▸ **Reading text**:
Function use is common in IBM DB2 SQL. However, use and misuse of functions can affect query access paths and performance. Here are a few tips to help you tune IBM DB2 queries and avoid using functions that consume precious CPU resources.
Most of the common functions fall into two groups: scalar functions and aggregate functions.
A scalar function is defined as: "An SQL operation that produces a single value from another value and is expressed as a function name, followed by a list of arguments that are enclosed in parentheses." Some common scalar functions are:
- Character Manipulation: SUBSTR, LTRIM, RTRIM, LOCATE, LOWER, UPPER, POSSTR, LEFT, RIGHT, STRIP
- Numeric Conversion: CAST, INTEGER, DECIMAL, CHAR, DIGITS
- Date / Time Calculation: DATE, TIME, TIMESTAMP, HOUR, MINUTE, DAYOFMONTH
Aggregate functions derive their results by using values from one or more rows. They are also referred to as set functions. Some common aggregate functions include MIN, MAX, SUM, and AVG.

▸ **Listed records**:
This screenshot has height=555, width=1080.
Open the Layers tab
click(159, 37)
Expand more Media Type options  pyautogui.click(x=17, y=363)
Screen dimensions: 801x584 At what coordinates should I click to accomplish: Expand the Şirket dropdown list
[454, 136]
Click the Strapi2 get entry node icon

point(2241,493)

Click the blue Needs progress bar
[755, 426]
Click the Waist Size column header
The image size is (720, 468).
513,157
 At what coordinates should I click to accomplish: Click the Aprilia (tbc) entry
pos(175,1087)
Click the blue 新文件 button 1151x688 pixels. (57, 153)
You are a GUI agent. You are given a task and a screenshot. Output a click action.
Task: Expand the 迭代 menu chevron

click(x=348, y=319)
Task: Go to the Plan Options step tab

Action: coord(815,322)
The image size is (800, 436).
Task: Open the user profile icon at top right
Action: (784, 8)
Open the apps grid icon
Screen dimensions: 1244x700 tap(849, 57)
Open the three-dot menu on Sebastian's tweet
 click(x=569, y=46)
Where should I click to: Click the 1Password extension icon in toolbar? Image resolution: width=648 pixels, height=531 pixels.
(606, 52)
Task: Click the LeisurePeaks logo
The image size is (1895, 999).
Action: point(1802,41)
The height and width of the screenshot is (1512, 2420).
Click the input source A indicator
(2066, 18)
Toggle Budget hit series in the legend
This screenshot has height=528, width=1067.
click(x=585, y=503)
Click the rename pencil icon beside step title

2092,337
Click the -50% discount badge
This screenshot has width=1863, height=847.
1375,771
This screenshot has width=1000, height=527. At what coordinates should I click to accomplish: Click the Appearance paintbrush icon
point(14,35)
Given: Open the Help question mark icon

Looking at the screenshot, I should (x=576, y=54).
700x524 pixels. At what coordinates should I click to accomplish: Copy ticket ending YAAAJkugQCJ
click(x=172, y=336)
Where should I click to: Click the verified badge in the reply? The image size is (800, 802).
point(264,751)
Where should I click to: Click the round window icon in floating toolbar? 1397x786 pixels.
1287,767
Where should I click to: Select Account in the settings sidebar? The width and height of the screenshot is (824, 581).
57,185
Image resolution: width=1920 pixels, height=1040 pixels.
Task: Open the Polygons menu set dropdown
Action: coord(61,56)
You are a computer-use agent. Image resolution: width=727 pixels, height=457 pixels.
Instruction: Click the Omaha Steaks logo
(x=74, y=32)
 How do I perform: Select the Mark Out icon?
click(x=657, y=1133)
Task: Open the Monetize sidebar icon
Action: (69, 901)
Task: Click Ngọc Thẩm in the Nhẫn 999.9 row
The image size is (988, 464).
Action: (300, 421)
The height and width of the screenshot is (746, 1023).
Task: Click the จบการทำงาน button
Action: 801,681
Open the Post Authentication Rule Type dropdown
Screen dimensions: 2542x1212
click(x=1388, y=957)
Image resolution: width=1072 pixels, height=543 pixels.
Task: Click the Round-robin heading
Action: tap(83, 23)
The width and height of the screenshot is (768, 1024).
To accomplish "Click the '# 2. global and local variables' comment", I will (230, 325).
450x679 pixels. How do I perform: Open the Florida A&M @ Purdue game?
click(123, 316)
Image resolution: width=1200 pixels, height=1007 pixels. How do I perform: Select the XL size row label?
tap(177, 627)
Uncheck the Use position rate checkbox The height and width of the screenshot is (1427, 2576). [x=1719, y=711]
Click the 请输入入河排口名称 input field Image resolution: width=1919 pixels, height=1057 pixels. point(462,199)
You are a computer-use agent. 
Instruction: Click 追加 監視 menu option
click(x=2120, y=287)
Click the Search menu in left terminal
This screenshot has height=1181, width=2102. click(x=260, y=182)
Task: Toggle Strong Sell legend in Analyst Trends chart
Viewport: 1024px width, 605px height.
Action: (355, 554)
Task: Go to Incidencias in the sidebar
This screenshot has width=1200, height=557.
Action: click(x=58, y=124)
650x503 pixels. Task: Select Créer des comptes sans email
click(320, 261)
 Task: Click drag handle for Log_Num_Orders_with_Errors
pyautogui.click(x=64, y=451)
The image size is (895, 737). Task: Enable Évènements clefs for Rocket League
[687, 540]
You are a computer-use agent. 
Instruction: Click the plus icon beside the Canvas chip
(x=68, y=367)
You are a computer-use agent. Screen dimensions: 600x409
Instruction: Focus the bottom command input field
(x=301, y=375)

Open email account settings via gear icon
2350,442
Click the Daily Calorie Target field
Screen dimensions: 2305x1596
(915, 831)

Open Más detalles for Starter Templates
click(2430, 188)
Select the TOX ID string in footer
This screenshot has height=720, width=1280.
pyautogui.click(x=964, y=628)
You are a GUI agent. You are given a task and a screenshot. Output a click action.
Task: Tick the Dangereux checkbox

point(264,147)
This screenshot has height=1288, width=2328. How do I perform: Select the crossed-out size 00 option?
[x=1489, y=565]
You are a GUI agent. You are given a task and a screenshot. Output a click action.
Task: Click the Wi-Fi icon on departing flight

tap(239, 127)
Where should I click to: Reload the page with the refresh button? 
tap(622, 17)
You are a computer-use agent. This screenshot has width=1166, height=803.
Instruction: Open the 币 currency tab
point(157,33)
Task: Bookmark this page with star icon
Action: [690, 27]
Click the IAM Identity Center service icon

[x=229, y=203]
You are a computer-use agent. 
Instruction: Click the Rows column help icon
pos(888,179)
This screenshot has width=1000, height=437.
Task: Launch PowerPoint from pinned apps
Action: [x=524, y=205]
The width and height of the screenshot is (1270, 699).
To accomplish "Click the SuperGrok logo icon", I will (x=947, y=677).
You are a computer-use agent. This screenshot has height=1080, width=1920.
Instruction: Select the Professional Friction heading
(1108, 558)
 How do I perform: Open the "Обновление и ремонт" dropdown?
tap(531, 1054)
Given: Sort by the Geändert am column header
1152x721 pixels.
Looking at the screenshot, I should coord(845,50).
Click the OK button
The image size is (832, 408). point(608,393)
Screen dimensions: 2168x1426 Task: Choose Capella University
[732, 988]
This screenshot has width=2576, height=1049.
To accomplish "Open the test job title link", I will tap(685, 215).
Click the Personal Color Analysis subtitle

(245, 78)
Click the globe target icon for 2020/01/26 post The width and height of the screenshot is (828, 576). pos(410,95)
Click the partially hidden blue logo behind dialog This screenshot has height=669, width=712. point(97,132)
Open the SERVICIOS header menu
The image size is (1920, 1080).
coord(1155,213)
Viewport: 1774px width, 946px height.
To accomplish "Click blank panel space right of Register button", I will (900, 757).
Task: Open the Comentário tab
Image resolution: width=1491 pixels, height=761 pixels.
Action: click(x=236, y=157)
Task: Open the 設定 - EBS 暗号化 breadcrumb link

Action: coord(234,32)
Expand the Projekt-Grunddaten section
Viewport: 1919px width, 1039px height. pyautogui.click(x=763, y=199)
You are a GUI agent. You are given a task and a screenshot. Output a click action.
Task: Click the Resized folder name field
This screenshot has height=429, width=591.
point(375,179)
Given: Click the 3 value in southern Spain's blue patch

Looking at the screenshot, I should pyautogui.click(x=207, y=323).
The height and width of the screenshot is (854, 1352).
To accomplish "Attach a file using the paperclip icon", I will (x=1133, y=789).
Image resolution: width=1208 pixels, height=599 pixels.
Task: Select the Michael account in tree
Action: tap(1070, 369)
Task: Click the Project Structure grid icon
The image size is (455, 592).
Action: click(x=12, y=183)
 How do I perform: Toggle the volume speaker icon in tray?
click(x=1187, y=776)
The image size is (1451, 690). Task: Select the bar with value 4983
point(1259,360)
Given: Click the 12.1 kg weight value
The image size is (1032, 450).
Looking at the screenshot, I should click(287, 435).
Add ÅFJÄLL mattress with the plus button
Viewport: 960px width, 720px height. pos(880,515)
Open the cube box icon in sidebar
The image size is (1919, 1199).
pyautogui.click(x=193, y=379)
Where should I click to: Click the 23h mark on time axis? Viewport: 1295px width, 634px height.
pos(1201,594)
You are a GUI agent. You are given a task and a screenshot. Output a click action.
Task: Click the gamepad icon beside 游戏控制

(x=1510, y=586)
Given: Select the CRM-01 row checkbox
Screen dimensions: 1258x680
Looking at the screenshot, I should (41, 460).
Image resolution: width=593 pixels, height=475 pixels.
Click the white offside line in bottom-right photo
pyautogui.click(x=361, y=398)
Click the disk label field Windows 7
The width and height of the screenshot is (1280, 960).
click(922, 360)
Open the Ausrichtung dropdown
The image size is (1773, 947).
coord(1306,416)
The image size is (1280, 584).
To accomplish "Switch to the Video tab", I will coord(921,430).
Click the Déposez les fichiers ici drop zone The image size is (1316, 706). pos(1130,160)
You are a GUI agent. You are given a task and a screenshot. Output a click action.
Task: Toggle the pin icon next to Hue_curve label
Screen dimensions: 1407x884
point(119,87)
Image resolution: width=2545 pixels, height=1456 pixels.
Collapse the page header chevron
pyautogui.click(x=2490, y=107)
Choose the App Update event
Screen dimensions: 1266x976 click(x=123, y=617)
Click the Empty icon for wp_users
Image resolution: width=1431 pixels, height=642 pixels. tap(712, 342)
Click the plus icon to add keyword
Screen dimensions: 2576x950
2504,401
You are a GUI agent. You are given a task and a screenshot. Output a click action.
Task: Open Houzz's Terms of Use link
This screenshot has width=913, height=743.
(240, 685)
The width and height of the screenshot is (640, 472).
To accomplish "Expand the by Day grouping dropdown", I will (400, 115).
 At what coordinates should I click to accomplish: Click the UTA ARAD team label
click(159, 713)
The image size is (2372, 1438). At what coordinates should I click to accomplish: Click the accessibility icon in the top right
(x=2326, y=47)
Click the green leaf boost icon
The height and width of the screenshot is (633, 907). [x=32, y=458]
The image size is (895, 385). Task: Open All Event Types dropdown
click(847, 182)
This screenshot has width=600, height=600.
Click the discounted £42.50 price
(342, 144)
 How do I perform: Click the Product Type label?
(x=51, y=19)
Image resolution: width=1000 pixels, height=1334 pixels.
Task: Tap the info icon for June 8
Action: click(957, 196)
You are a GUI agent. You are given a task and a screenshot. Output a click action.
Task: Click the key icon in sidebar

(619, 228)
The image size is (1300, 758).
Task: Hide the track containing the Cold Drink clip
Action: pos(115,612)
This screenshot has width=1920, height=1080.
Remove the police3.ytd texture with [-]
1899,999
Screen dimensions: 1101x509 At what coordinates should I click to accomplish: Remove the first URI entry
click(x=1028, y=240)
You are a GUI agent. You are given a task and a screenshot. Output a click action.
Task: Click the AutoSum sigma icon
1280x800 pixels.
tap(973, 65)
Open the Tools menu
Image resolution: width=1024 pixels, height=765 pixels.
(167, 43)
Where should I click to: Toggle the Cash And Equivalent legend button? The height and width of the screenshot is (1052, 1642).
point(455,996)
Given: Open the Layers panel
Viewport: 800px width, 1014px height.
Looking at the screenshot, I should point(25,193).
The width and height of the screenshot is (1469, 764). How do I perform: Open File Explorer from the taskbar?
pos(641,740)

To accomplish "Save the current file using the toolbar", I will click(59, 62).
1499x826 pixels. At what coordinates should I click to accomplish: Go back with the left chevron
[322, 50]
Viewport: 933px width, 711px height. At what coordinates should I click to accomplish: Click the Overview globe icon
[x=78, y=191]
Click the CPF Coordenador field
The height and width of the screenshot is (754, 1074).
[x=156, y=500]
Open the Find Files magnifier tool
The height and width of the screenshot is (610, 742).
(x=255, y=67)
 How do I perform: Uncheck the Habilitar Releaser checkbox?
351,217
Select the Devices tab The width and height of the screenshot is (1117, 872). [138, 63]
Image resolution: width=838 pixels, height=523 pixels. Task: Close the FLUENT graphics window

▸ **Exercise 1**:
Name every date and time function listed in the DB2 functions text.
▸ **Exercise 2**:
In the DB2 functions text, what other name are aggregate functions known by?
▸ **Exercise 3**:
Write the next part of the DB2 functions text, picking up after its last sentence.
You won't need the listing for any of this.

▸ **Exercise result 1**:
DATE, TIME, TIMESTAMP, HOUR, MINUTE, DAYOFMONTH

▸ **Exercise result 2**:
Set functions.

▸ **Exercise result 3**:
Scalar Function Invocation Effects on Predicate Evaluation
During execution, WHERE clause predicates are evaluated in two stages:
- Stage 1
- Indexable predicates (those that can match index entries)
- Non-indexable predicates
When DB2 can evaluate certain predicates at stage 1, the query that contains the predicate takes less time to run.
Within each stage, predicates are evaluated by type:
- Equals (has an equal operator and no NOT operator; also includes predicates like C1 IS NULL)
- Range (contains one of the following operators: >, >=, <, <=, LIKE, or BETWEEN)
Here are some general performance rules that the DBA and developer should know. For more details about predicates, query tuning, database monitoring and database performance tuning see the DB2 Performance and Tuning manual reference at the end of this article.
- Use stage 1 predicates whenever possible. Stage 1 predicates are better than stage 2 predicates because they disqualify rows earlier and reduce the amount of processing that is needed at stage 2. In terms of resource usage, the earlier a predicate is evaluated the better.
- Write queries to evaluate the most restrictive predicates first. When predicates with a high filter factor are processed first, unnecessary rows are screened as early as possible, which can reduce processing cost at a later stage. However, a predicate's restrictiveness is only effective among predicates of the same type and at the same evaluation stage.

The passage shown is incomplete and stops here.